Here is a classical producer/consumer example: an algorithm computes a
sequence of values, while another consumes them.  For our purposes we
assume that the producer can generate several values at once, and the
consumer can process up to 3 values in a batch - it can also process
batches with fewer than 3 values without waiting for the producer (which
would be messy to express with a classical Python generator). ::

    def producer(lst):
        while True:
            ...compute some more values...
            lst.extend(new_values)
            coro_consumer.switch()

    def consumer(lst):
        while True:
            # First ask the producer for more values if needed
            while len(lst) == 0:
                coro_producer.switch()
            # Process the available values in a batch, but at most 3
            batch = lst[:3]
            del lst[:3]
            ...process batch...

    # Initialize two coroutines with a shared list as argument
    exchangelst = []
    coro_producer = coroutine()
    coro_producer.bind(producer, exchangelst)
    coro_consumer = coroutine()
    coro_consumer.bind(consumer, exchangelst)

    # Start running the consumer coroutine
    coro_consumer.switch()


Tasklets and channels
+++++++++++++++++++++

The ``stackless`` module also provides an interface that is roughly
compatible with the interface of the ``stackless`` module in `Stackless
Python`_: it contains ``stackless.tasklet`` and ``stackless.channel``
classes.  Tasklets are also similar to microthreads, but (like coroutines)
they don't actually run in parallel with other microthreads; instead,
they synchronize and exchange data with each other over Channels, and
these exchanges determine which Tasklet runs next.
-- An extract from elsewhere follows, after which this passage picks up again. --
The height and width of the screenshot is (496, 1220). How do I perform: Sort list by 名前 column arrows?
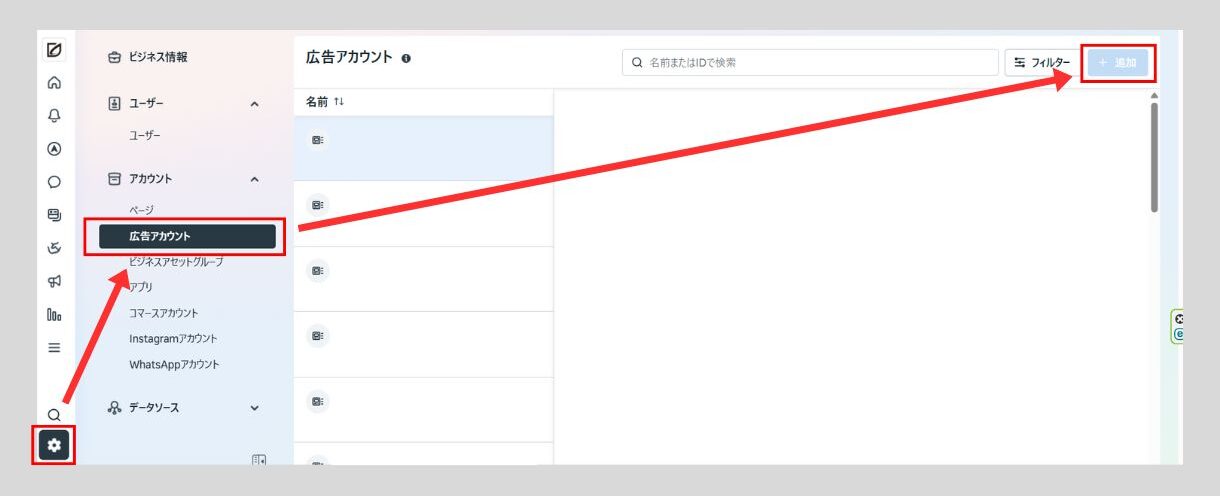[x=339, y=102]
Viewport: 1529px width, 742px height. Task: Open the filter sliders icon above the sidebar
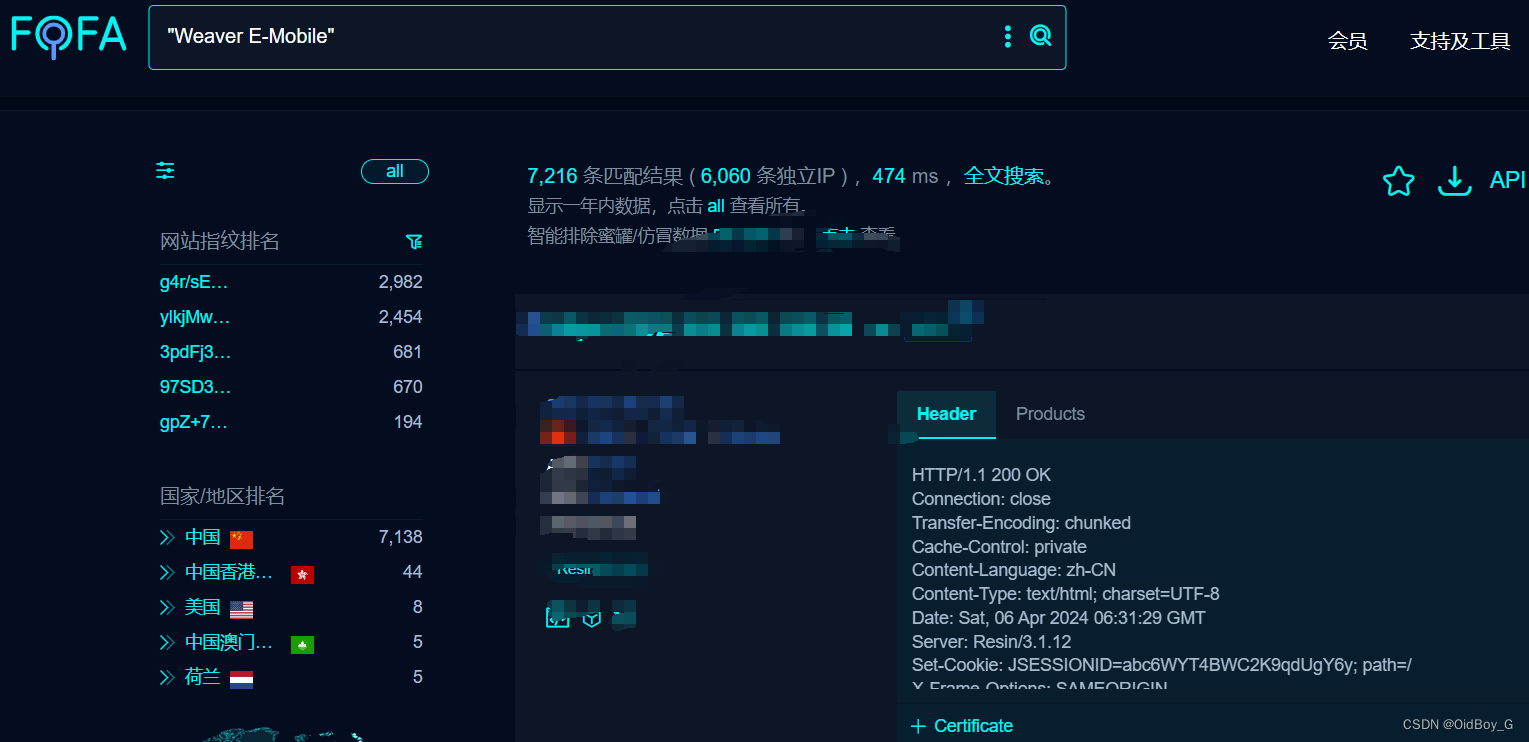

For usage reference, see the documentation on the `Stackless Python`_
website.

Note that Tasklets and Channels are implemented at application-level in
`pypy/lib/stackless.py`_ on top of coroutines_.  You can refer to this
module for more details and API documentation.

The stackless.py code tries to resemble the stackless C code as much
as possible. This makes the code somewhat unpythonic.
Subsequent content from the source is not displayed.